Landon pstryknął go w nosek.
- oczywiście że będę, to nic trudnego, wystarczy tylko kły wysunąć - spojrzał na niego unosząc jego twarz nieco w górę.
- hmmmm no pokaż te kiełki, za pierwszym razem zaboli gdy będą się pokazywać.
- b,,będzie bolec? - Aoi zrobił wielkie oczy, po chwili wysunął kiełki zaciskając delikatnie powieki. Landon  ścisnął jego dłonie i uśmiechnął się
- i już po bólu, - pogładził jego policzek.
- czyli idziemy? Bo samochód nie będzie nam potrzebny, przebiegniemy się lasem   - przebiegniemy ?- młodziutki wampir spojrzał na niego.
- będę biegł tak szybko jak ty? - ucieszył sie.
- tak chodźmy już chodźmy. - Landon zerknął na niego.
- tylko gdy biegniesz nie zamykaj oczu i omijaj przeszkody, dobrze? - uśmiechnął się i trzymając go za rękę wyszli na zewnątrz.
- ścigamy się - dobry humor wrócił z chwilą gdy Aoi otworzył oczy i obudził się.
- do drugiej strony, lasu, 3....2.....1....... już! - roześmiał się wesoło i pobiegł w las. 
Aoi spoglądał za nim.
- aa..czekaj - zaśmiał się i pobiegł za nim, na początku ta szybkość nieco go przeraziła ale po chwili śmiejąc się radośnie biegnąc za nim i omijając wszystkie przeszkody. Landon obejrzał się za siebie obserwując go chwilę, był z niego dumny, naprawdę świetnie mu szło. Zatrzymał się nagle tak że chłopak na niego wpadł, przewrócili się a on wciąż się śmiał.
- mówiłem żebyś uważał. - rozbawiony pokręcił głową.

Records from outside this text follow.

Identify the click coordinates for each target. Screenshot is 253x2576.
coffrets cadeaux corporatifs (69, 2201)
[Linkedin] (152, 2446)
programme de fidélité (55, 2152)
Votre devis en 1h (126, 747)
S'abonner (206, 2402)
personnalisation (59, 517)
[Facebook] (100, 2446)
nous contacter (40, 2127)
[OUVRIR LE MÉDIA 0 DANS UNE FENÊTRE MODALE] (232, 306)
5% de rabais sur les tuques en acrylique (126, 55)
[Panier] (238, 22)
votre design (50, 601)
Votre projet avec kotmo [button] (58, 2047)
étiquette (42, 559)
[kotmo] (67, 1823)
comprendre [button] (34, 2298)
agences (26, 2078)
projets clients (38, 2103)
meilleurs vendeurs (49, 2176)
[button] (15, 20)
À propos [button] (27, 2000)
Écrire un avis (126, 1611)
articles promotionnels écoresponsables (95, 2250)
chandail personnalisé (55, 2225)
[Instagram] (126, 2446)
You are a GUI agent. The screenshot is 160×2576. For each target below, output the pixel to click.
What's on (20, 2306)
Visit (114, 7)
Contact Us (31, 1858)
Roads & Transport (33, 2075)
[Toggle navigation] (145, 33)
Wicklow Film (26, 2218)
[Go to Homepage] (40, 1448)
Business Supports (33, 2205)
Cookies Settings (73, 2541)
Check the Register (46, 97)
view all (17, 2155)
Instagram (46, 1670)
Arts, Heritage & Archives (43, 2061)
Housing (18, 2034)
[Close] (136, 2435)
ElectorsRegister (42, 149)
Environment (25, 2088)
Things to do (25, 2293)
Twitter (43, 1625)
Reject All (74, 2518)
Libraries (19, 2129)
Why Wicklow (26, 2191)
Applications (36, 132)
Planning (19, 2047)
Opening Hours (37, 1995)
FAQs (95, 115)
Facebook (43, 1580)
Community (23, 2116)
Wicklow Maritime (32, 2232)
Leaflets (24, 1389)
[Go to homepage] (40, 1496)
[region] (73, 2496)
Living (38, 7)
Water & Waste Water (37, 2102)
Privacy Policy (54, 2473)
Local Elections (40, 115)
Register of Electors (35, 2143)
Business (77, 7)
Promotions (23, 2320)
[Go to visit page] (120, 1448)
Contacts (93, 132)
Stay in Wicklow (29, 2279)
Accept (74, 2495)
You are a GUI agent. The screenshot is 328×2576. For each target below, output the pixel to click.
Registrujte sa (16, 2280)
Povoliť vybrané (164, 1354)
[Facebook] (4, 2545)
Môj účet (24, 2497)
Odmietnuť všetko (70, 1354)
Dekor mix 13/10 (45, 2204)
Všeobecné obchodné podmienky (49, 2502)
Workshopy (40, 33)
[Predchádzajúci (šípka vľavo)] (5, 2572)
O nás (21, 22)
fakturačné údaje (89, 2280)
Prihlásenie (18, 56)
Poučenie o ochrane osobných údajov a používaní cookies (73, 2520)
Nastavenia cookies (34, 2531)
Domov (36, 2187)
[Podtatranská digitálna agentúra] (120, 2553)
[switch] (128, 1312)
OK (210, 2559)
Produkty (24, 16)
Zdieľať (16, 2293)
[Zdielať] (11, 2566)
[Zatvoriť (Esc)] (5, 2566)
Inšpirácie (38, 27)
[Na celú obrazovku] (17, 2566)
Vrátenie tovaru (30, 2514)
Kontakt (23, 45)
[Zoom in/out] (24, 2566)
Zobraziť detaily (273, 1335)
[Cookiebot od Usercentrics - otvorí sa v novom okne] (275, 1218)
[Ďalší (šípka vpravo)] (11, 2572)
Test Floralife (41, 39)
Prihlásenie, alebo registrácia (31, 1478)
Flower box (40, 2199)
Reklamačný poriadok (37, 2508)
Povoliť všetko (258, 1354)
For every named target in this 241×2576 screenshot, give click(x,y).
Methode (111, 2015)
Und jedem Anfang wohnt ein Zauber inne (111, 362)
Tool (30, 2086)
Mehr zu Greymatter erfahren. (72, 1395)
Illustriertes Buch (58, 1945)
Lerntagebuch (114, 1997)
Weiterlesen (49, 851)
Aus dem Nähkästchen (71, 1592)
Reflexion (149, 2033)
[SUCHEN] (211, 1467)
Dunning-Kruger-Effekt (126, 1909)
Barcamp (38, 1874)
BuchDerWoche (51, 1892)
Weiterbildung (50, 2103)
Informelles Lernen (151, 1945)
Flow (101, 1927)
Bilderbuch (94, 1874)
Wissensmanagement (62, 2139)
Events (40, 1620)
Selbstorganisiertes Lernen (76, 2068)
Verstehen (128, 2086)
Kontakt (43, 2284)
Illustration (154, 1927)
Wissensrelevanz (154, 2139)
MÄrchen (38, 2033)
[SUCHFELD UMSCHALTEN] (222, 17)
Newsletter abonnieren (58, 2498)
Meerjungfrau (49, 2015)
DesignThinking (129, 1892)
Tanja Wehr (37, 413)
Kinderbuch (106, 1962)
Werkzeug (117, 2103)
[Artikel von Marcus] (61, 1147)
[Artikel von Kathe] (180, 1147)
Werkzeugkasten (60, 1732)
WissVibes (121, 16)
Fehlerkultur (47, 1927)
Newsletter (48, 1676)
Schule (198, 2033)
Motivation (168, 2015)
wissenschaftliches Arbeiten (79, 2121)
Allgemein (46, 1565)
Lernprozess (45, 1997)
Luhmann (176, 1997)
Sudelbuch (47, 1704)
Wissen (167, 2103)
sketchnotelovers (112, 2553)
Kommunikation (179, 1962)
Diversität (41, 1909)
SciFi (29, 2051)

Aoi pisnął cicho gdy na niego wpadł-p,przepraszam,ej,,trzeba było sie tak nagle nie zatrzymywać - zaśmiał się wesoło. Landon  zaraz przycisnął go do ziemi całując go po nosku.
- trzeba było się tak nie śmiać, nie wpadłbyś na mnie.... a zresztą..... po prostu na mnie lecisz kochanie  - uśmiechnął się unosząc brwi rozbawiony.
Aoi zmarszczył zabawnie nosek po czym, zaśmiał się.
- oj tak tak lecę , -pocałował go w policzek.
- nawet bardzo, a ty lubisz mieć mnie blisko siebie - pokazał mu język rozbawiony.
- tak samo jak ja na ciebie - Landon zaśmiał się 
- skarbie wiesz, że najchętniej nie odstępował bym Cie na krok - mocno go przytulił.
- hmmm wiesz co? wlasciwie to urodziłeś się na nowo, prawda? Więc ..... znów posiadasz swój dziewiczy pocałunek......? - uniósł brwi pytająco i spojrzał na niego sugestywnie.
- w,wszystko od nowa ?- Aoi uśmiechnął się wesoło.
- czyli mam mój pierwszy pocałunek ..- pokazał mu język rozbawiony.
- komu by go oddać ?- udaje, że się zastanawia, po chwili uśmiechnął się wesoło i go pocałował.
Landon zmarszczył brwi widząc że się jeszcze zastanawia i już sam miał mu wykraść tego całusa, ale jego maleństwo samo go pocałowało. Landon od razu mocniej go przytulił całując go mocno, namiętnie, już nie uważał aż tak na to by nie pokaleczyć mu kłami ust, teraz już nie był taki delikatny, chociaż wlasciwie dla Landon'a zawsze będzie wobec swojego aniołka delikatny.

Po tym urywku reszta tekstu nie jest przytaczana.